§ **TASK DESCRIPTION**: Start with the line that holds "Task: Select 'The". Please copy it and each remaining line below exactly, leaving pictures out.

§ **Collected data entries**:
»»

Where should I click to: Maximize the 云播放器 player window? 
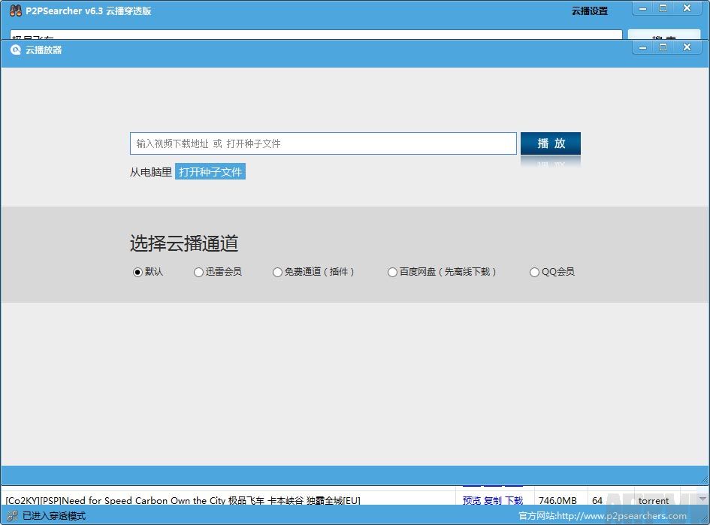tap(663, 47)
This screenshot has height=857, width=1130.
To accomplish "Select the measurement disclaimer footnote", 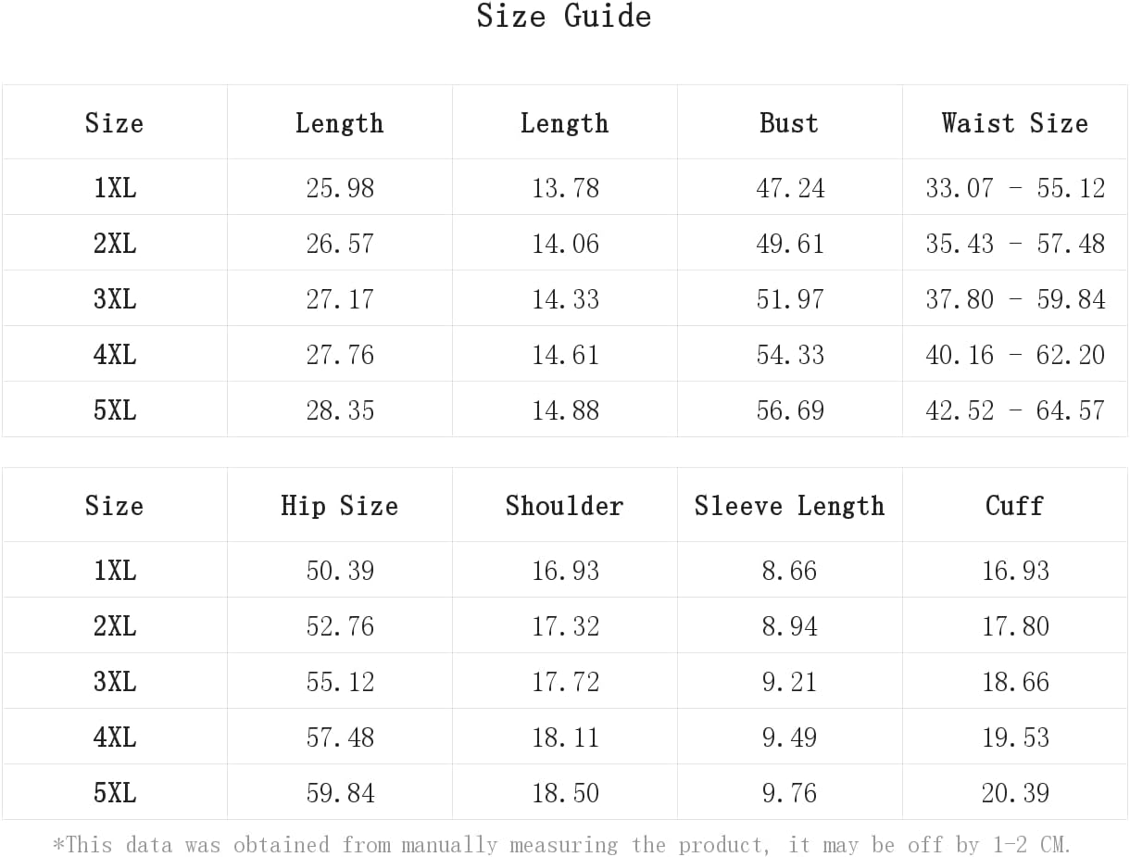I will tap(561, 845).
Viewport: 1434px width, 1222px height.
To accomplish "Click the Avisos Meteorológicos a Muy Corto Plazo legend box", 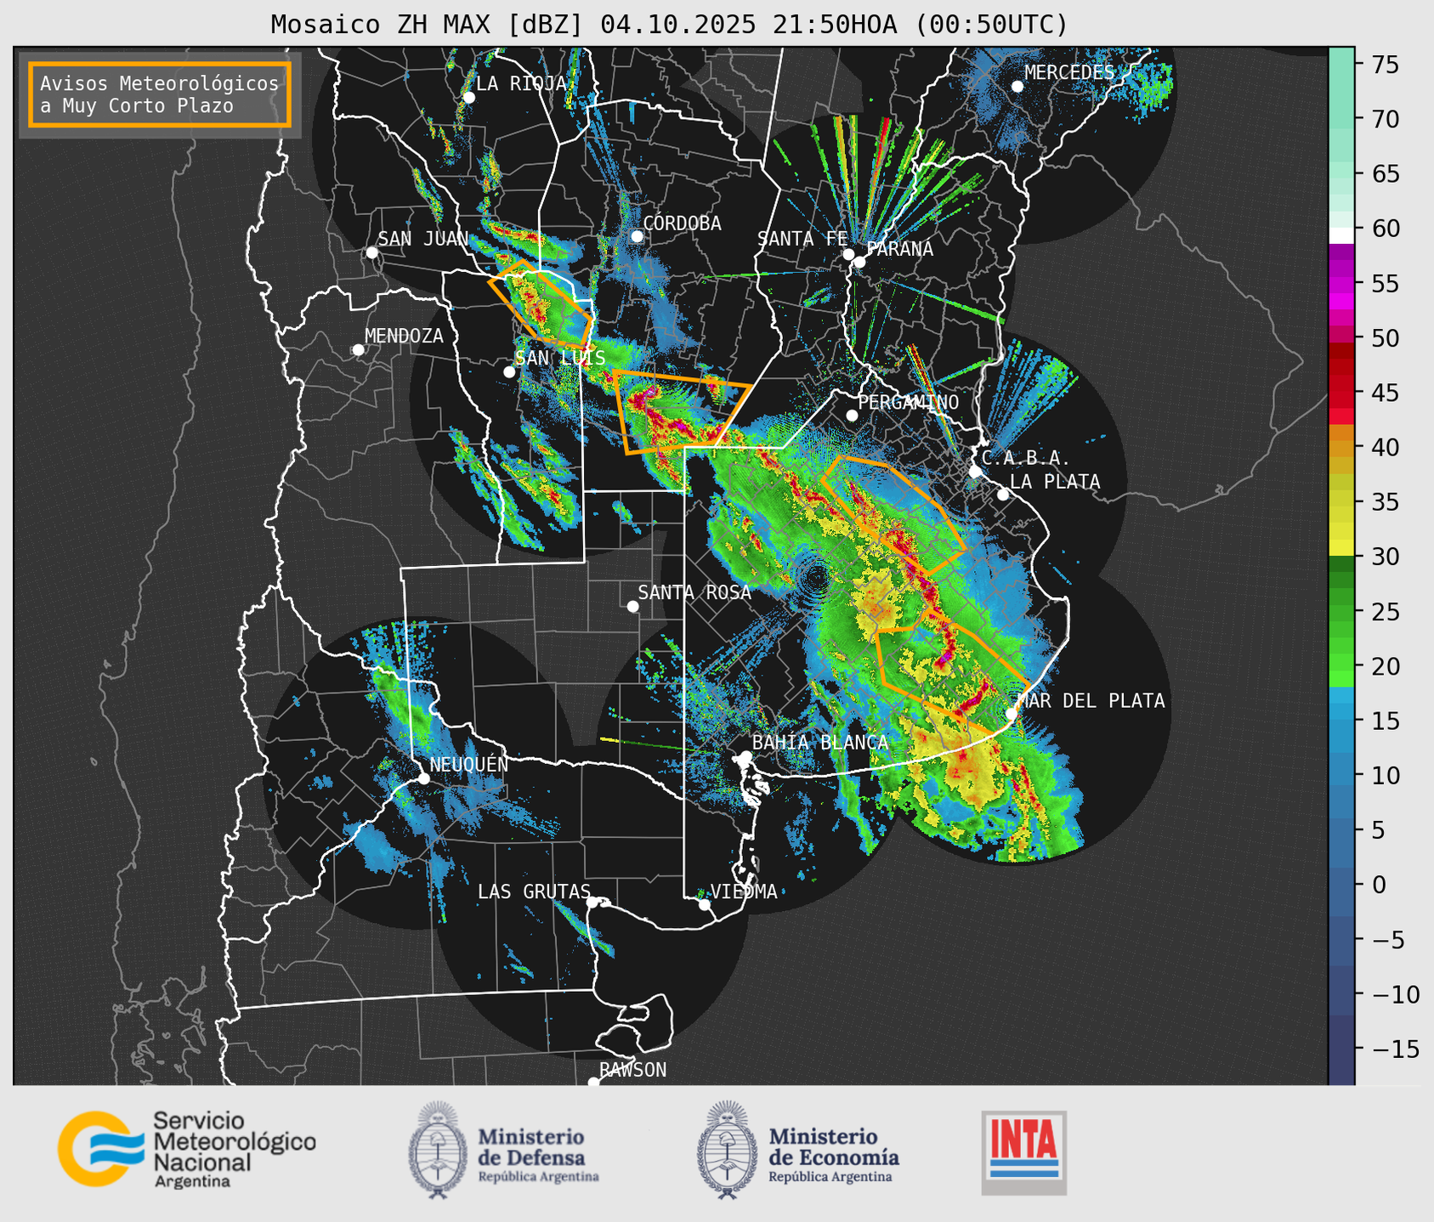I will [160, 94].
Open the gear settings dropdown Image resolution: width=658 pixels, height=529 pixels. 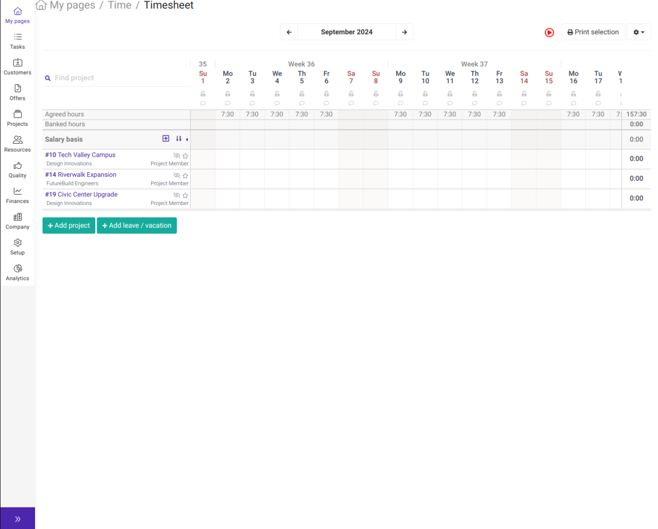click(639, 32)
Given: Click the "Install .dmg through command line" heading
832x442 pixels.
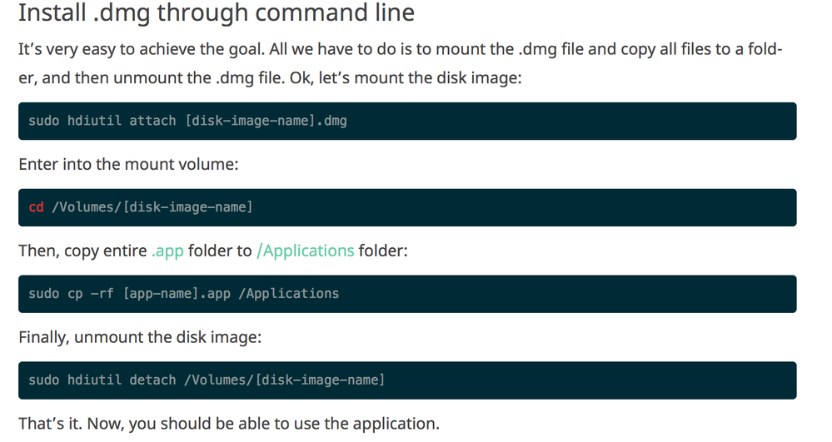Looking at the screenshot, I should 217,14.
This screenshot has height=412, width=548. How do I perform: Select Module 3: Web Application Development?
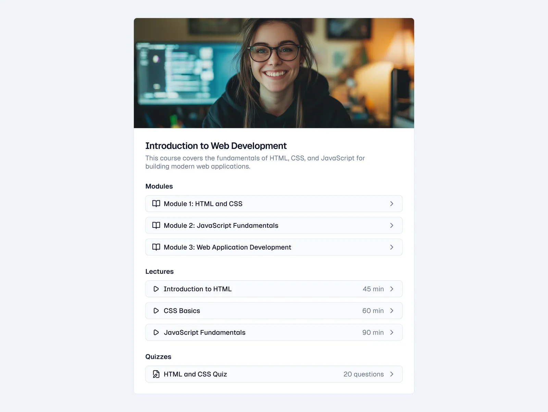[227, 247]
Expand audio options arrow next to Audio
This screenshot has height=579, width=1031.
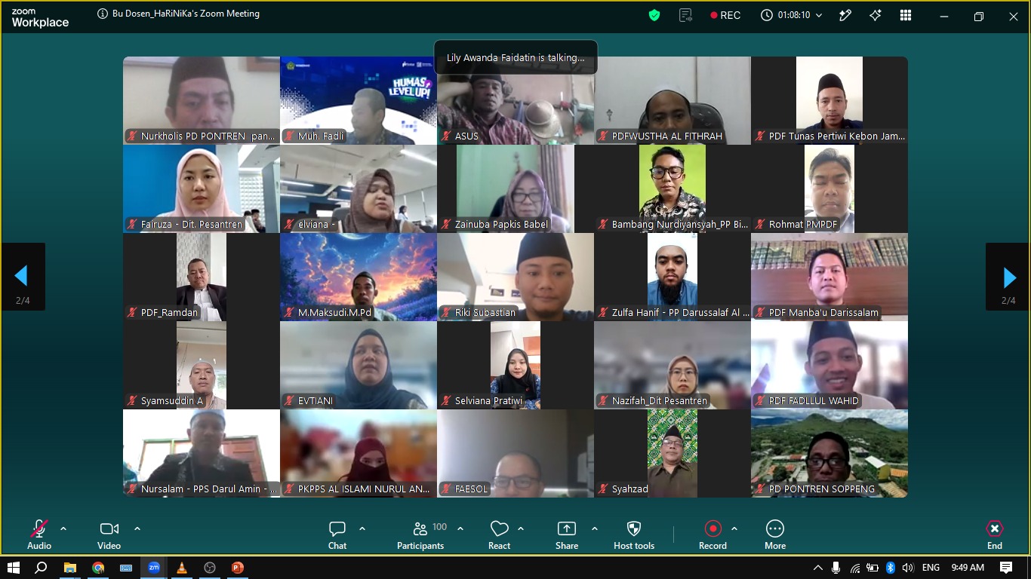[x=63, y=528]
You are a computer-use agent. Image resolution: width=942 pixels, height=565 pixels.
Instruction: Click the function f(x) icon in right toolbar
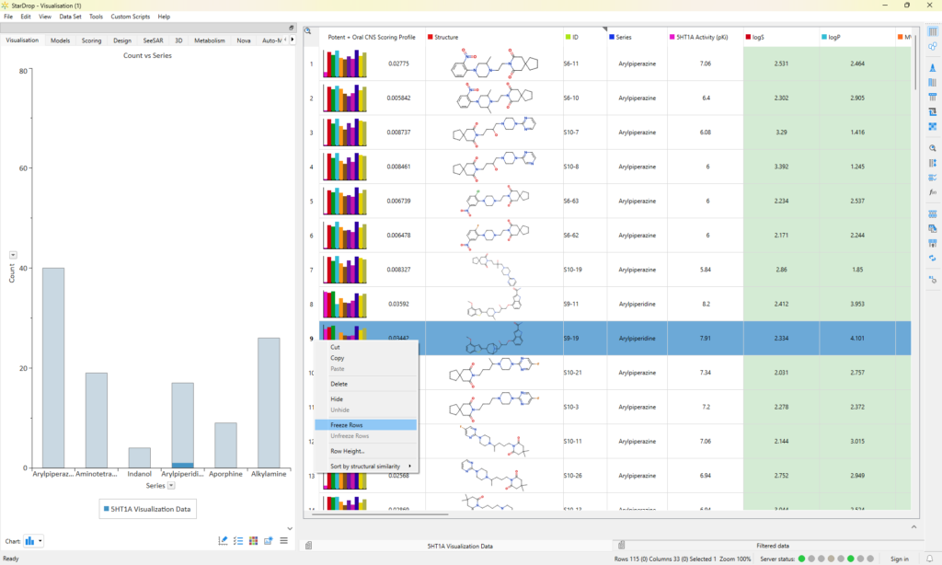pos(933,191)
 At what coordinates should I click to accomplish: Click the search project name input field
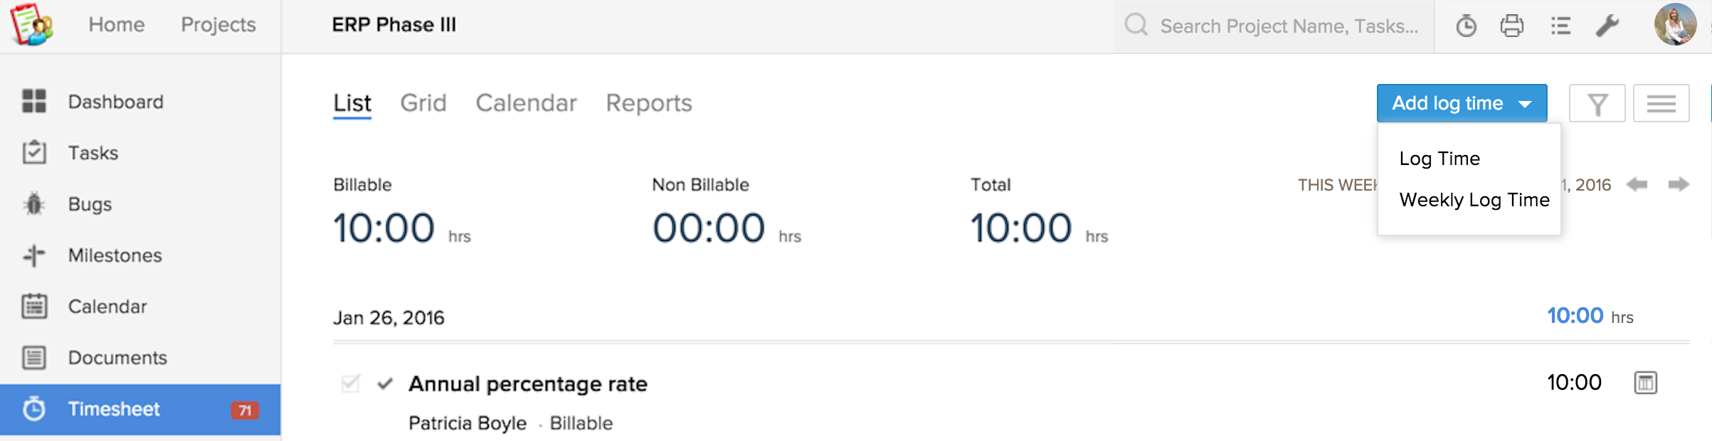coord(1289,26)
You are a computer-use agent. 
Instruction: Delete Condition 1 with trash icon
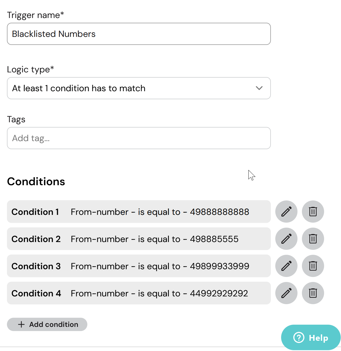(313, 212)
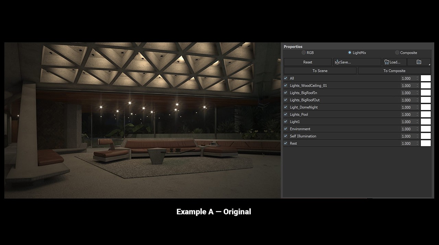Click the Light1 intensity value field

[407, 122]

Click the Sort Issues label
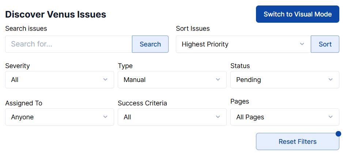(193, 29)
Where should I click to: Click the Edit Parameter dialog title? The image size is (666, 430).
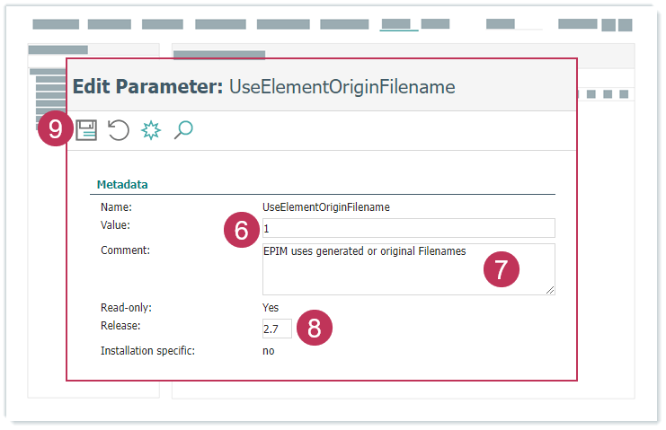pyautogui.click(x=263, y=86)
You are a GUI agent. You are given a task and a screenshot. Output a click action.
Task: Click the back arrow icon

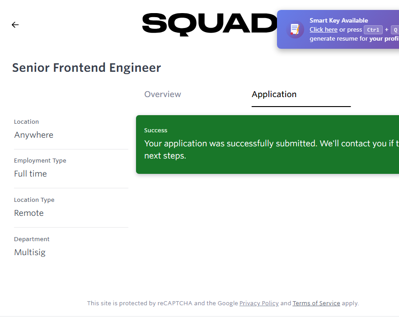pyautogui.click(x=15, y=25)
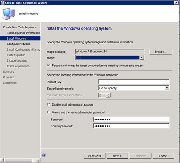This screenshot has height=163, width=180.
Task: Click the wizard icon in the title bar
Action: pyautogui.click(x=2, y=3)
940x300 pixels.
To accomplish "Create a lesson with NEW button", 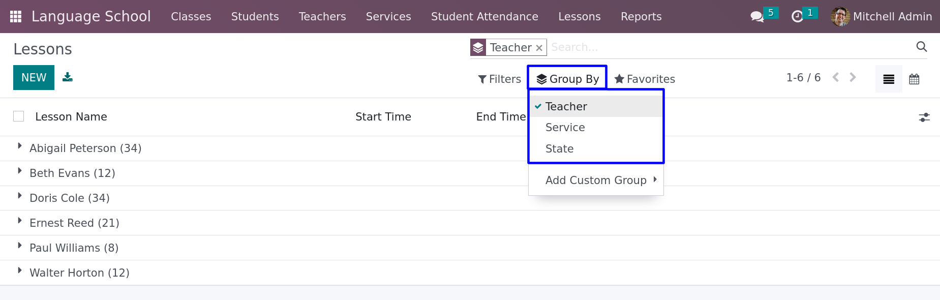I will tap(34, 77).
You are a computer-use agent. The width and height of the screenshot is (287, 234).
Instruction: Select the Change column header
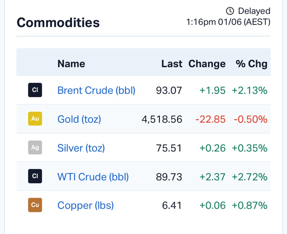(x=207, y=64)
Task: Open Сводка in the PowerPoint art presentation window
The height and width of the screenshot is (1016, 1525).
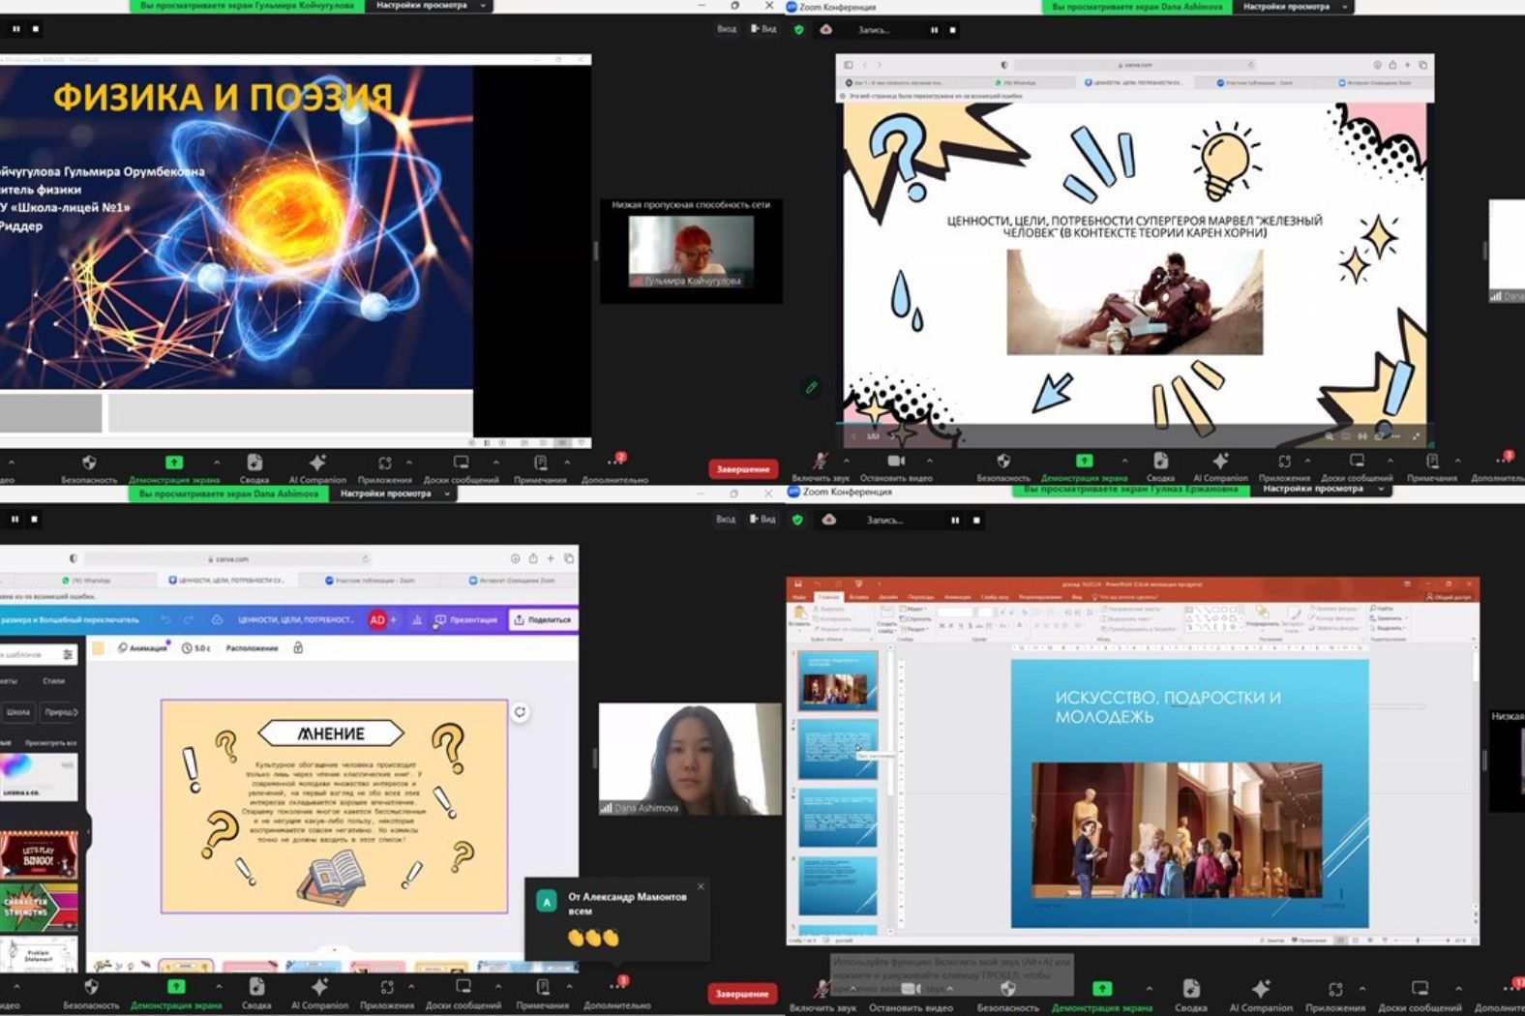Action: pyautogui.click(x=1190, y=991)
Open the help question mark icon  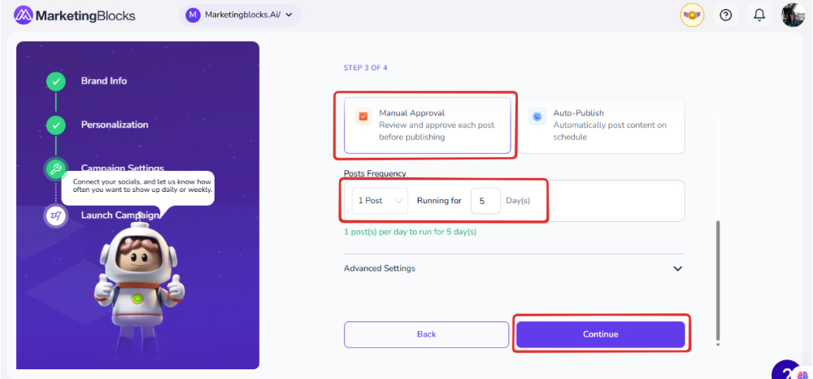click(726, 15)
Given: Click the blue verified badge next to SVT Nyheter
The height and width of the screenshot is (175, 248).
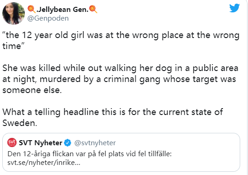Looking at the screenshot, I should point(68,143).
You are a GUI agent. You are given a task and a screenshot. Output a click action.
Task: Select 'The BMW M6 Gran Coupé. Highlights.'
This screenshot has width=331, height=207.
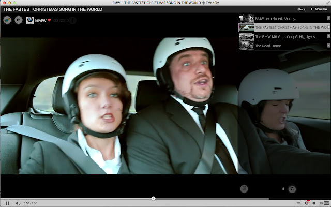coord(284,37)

««

§ **TASK RESULT**:
Task: Select 'The BMW M6 Gran Coupé. Highlights.'
This screenshot has width=331, height=207.
coord(284,37)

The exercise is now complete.